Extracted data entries

..............................

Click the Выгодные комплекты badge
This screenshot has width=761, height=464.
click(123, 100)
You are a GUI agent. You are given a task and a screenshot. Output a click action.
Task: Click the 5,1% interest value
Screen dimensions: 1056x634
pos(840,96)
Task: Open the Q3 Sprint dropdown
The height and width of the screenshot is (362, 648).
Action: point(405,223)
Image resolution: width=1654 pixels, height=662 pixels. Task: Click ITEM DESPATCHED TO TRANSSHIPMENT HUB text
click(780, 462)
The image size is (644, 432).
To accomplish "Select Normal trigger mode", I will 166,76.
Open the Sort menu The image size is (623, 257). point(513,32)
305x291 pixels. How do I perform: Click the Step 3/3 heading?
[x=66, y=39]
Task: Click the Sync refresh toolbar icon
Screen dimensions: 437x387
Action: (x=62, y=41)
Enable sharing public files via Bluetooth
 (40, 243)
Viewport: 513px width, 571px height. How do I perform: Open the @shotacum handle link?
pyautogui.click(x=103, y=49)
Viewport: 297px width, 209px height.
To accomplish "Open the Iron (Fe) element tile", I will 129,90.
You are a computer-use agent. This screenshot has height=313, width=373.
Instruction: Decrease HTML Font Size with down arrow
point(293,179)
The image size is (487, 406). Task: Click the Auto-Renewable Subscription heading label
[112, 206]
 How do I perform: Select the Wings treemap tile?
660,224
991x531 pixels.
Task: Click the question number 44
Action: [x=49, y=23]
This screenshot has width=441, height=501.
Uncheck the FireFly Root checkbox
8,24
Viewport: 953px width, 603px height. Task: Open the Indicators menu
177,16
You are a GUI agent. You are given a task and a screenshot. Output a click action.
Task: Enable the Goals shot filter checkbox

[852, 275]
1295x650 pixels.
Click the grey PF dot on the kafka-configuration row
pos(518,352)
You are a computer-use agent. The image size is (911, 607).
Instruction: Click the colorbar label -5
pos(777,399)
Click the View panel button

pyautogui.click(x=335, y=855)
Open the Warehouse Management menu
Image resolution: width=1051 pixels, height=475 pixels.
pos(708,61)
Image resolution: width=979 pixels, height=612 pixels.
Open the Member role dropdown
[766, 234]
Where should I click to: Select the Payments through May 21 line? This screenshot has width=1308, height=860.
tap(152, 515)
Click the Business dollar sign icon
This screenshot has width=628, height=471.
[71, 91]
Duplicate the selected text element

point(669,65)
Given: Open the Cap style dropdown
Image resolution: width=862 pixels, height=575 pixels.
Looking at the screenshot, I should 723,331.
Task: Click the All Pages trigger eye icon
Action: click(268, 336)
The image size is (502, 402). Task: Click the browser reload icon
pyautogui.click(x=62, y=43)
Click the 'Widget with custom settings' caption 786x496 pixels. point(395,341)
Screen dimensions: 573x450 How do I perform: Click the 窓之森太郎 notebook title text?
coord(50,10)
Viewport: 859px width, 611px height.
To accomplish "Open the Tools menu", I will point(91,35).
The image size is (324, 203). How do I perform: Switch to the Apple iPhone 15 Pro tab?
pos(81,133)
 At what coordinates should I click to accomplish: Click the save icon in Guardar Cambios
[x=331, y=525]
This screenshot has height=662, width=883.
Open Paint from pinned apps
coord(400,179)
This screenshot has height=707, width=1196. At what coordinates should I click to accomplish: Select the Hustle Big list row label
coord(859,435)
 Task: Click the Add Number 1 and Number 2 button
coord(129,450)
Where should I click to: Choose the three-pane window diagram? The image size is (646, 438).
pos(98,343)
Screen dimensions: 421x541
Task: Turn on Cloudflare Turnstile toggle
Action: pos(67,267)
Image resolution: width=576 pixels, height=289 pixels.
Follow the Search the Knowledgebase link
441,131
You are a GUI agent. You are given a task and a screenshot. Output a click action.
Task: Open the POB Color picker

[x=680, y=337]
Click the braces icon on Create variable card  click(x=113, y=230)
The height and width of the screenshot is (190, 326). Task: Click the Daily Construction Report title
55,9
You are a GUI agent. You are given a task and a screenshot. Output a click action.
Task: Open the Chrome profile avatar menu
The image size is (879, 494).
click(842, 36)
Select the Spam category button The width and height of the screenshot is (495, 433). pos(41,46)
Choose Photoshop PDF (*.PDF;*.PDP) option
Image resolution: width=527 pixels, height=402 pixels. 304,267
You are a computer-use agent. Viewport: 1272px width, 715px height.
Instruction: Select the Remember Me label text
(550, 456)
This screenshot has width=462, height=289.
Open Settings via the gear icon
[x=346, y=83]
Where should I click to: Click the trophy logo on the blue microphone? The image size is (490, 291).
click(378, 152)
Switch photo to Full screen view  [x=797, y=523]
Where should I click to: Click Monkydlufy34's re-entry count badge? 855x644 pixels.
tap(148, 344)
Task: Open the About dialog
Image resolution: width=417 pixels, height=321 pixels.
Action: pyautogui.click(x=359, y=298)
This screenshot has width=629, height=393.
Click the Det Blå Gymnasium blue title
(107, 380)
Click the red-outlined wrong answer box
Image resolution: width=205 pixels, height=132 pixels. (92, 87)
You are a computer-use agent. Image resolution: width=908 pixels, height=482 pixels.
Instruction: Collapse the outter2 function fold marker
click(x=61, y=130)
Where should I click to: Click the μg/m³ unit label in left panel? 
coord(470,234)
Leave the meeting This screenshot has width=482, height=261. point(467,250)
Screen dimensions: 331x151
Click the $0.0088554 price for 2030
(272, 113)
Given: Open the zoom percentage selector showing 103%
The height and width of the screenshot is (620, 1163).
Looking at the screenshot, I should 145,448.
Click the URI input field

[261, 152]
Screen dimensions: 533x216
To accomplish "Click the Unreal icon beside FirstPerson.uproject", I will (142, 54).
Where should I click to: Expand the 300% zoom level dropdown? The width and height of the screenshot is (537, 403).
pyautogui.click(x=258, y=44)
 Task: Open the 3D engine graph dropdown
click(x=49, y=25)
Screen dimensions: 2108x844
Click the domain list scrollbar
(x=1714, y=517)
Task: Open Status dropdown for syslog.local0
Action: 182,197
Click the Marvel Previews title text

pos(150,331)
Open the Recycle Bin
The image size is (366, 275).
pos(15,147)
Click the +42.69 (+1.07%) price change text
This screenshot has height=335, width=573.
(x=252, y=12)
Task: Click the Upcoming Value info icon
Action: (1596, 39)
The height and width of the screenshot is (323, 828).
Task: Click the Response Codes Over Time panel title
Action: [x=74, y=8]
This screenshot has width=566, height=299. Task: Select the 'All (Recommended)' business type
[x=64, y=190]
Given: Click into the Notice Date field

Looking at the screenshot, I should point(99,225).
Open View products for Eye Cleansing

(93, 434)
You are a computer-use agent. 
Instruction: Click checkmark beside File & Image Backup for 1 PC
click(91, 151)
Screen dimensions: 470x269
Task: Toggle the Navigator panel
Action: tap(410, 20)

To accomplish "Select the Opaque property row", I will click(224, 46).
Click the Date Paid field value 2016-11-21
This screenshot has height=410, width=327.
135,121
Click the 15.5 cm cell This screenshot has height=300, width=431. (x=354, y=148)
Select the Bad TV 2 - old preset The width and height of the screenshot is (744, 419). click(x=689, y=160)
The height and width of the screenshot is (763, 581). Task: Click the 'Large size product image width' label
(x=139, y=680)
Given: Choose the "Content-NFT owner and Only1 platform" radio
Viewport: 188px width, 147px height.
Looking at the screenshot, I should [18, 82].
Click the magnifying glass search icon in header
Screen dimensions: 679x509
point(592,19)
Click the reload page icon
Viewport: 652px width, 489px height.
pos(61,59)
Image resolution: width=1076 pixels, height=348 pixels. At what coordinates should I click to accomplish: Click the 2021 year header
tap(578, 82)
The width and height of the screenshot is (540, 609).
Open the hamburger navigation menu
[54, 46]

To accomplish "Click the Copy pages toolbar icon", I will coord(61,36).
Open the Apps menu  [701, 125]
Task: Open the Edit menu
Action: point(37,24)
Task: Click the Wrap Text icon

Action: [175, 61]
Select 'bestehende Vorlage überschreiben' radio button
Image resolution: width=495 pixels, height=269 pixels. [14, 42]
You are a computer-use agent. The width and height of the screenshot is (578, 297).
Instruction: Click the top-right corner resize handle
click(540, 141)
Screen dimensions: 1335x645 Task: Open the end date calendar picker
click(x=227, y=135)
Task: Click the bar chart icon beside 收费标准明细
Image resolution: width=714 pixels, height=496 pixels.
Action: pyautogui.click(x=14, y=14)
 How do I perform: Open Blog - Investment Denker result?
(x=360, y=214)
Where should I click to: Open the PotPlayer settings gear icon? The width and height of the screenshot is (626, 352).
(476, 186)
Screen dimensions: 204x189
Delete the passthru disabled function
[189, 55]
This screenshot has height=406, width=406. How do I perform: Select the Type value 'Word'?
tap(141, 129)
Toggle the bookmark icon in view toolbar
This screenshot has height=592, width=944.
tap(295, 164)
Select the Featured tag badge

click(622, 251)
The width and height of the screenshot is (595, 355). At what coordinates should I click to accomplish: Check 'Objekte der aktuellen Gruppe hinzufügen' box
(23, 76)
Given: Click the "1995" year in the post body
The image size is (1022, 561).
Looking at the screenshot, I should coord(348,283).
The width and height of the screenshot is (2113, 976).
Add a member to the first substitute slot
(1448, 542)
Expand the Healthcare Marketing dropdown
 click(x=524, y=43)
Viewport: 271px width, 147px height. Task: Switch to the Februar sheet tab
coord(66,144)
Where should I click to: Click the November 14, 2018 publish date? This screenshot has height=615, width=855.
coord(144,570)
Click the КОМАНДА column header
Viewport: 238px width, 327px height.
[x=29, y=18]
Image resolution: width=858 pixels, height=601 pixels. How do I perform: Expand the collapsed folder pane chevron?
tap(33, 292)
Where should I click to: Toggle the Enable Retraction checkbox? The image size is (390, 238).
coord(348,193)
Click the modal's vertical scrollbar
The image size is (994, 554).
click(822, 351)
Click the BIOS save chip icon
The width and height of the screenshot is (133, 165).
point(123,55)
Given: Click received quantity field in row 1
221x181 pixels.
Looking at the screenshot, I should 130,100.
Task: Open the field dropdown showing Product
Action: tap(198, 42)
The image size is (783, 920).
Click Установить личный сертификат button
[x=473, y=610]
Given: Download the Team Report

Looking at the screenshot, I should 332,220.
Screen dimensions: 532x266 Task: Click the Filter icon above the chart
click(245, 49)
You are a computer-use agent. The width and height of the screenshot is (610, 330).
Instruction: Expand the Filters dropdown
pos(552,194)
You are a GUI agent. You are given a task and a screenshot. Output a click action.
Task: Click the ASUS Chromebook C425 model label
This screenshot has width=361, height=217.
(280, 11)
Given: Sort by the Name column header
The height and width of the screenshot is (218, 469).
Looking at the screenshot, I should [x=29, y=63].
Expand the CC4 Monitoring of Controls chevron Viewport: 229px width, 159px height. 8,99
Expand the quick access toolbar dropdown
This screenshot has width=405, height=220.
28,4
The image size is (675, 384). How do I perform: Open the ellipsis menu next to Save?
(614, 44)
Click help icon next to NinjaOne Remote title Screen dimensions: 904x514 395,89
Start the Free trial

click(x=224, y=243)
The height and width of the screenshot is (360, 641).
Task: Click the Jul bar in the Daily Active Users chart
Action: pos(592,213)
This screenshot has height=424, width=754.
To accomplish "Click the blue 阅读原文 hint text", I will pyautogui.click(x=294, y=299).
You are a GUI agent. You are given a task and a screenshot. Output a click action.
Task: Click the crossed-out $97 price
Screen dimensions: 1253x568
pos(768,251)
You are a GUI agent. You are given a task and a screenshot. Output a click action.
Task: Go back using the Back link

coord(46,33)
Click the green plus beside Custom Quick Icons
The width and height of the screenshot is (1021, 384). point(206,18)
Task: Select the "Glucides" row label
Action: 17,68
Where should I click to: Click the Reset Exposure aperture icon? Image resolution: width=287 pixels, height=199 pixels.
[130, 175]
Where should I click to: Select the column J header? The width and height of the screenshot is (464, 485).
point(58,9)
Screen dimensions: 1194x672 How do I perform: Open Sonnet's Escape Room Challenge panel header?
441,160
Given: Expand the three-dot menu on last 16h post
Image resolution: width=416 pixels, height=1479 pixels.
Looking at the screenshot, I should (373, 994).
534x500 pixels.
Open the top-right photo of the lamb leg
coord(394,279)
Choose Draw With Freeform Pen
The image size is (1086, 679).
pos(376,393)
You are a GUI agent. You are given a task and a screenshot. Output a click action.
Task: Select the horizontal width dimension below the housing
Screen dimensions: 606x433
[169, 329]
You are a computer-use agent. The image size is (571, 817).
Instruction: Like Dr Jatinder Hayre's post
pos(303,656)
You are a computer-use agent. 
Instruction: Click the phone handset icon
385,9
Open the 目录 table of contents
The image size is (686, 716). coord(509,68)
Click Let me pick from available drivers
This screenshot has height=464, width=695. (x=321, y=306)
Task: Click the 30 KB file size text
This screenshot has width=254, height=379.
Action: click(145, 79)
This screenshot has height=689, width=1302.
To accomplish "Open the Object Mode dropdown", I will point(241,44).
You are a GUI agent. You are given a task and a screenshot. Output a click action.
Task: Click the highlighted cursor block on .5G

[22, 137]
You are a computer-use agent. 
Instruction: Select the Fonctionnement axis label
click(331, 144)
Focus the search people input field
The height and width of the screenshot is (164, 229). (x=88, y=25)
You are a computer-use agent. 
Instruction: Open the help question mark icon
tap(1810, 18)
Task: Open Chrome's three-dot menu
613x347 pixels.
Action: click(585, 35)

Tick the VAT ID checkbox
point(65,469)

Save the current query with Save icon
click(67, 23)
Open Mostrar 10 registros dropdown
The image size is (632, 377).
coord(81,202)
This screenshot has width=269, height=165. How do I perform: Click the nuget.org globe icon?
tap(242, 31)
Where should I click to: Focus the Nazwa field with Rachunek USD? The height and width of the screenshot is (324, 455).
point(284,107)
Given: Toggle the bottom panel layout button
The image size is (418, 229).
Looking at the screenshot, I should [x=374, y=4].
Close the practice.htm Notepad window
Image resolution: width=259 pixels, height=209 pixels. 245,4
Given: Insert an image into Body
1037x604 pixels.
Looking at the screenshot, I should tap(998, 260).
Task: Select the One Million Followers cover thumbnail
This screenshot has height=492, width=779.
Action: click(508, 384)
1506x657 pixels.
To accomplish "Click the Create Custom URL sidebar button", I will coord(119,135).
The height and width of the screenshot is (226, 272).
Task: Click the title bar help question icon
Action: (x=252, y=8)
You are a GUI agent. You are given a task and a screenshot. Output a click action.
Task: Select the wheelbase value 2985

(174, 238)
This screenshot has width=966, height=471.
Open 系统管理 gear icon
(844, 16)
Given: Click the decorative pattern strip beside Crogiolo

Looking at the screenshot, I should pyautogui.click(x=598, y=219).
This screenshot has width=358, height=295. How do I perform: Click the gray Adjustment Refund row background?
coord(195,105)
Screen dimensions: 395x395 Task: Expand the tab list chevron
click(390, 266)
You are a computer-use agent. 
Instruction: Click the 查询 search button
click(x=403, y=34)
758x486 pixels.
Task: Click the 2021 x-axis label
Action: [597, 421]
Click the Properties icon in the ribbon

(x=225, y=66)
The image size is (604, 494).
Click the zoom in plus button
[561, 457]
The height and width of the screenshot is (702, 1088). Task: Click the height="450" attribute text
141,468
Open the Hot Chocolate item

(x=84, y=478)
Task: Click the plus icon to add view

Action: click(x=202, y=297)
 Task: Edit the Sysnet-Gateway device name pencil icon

..............................

- _Aim of the exercise_
The number of lines in the data that hold "toolbar" is all that should be given.

- _Result of the exercise_
4